Liam Maxwell (born June 1968) is a British technology executive and public servant. From April 2016 to August 2018 he was the UK's first National Technology Adviser, having been the UK's first Chief Technology Officer (CTO), as part of the Government Digital Service.

Government career 
Maxwell was a technology policy adviser to the Conservative Party in the run-up to the general election in 2010, helping write their manifesto, and following the election he started advising the new coalition administration. In June 2011, Maxwell formally joined the government, taking an apolitical civil service position as Director of "ICT futures" in the Cabinet Office under John Suffolk as Government Chief Information Officer and Ian Watmore as Chief Operating Officer of the Efficiency and Reform Group.

In 2012, Maxwell was appointed the new deputy government CIO, following Bill McCluggage's departure, now working under Andy Nelson. In December 2012, the remaining IT functions in the ERG were merged with the parallel Government Digital Service.

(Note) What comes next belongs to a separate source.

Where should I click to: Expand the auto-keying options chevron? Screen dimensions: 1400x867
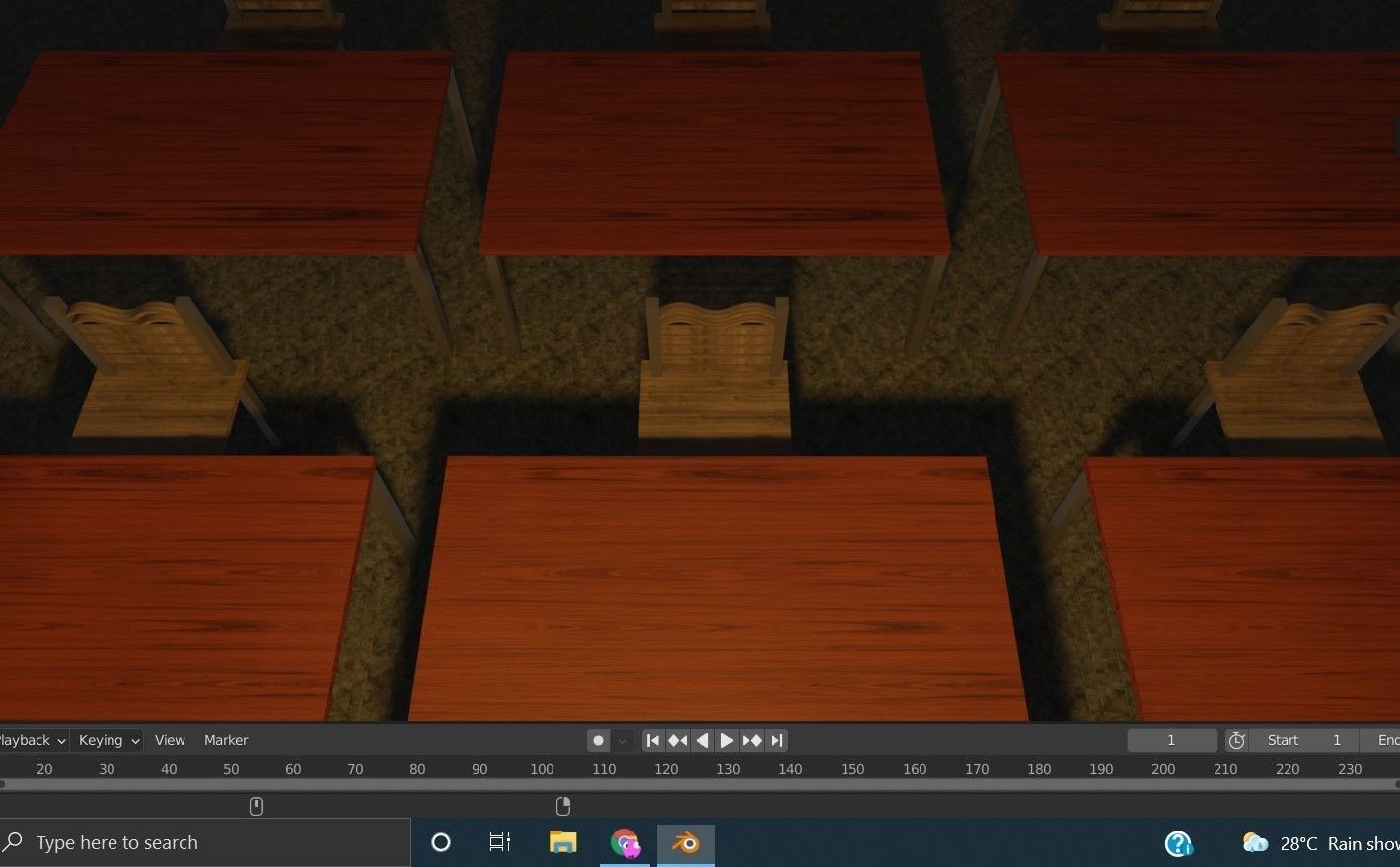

As part of this, Maxwell became the UK Government's Chief Technology Officer; the rôle of Government Chief Information Officer was not transferred. 

During his time in GDS, Maxwell established the Digital 5 group of the world's five leading digitally advanced governments, reformed technology spending controls under the "Technology Code of Practice", and led the Public Services Network, Crown Hosting Service and Digital Marketplace programmes. In 2014, he committed to staying in the rôle of CTO until at least 2018.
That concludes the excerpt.